**Problem to solve**
The answer should be a faithful retyping of the records that follow, pictures excluded.
Data records START
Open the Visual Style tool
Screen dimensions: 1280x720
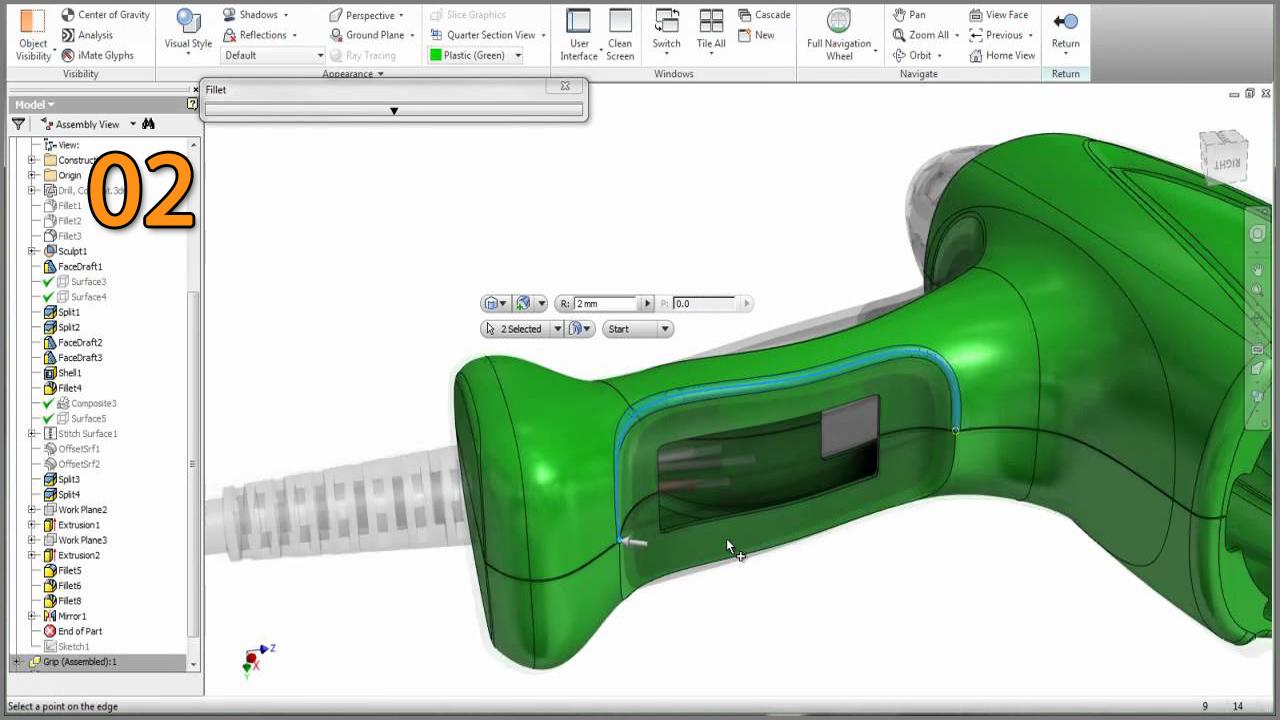[x=188, y=31]
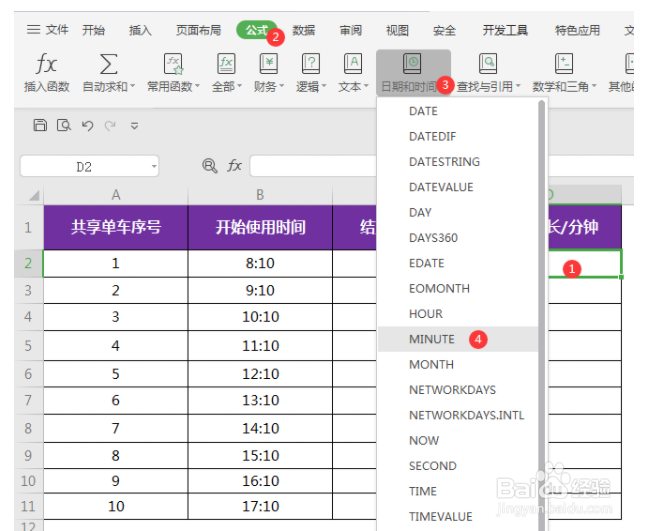Viewport: 647px width, 531px height.
Task: Open the Common Functions (常用函数) icon
Action: click(174, 65)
Data records END
**Result for this task**
Open the Visual Style tool
Screen dimensions: 1280x720
[x=188, y=31]
Viewport: 647px width, 531px height.
Task: Open the Common Functions (常用函数) icon
Action: click(174, 65)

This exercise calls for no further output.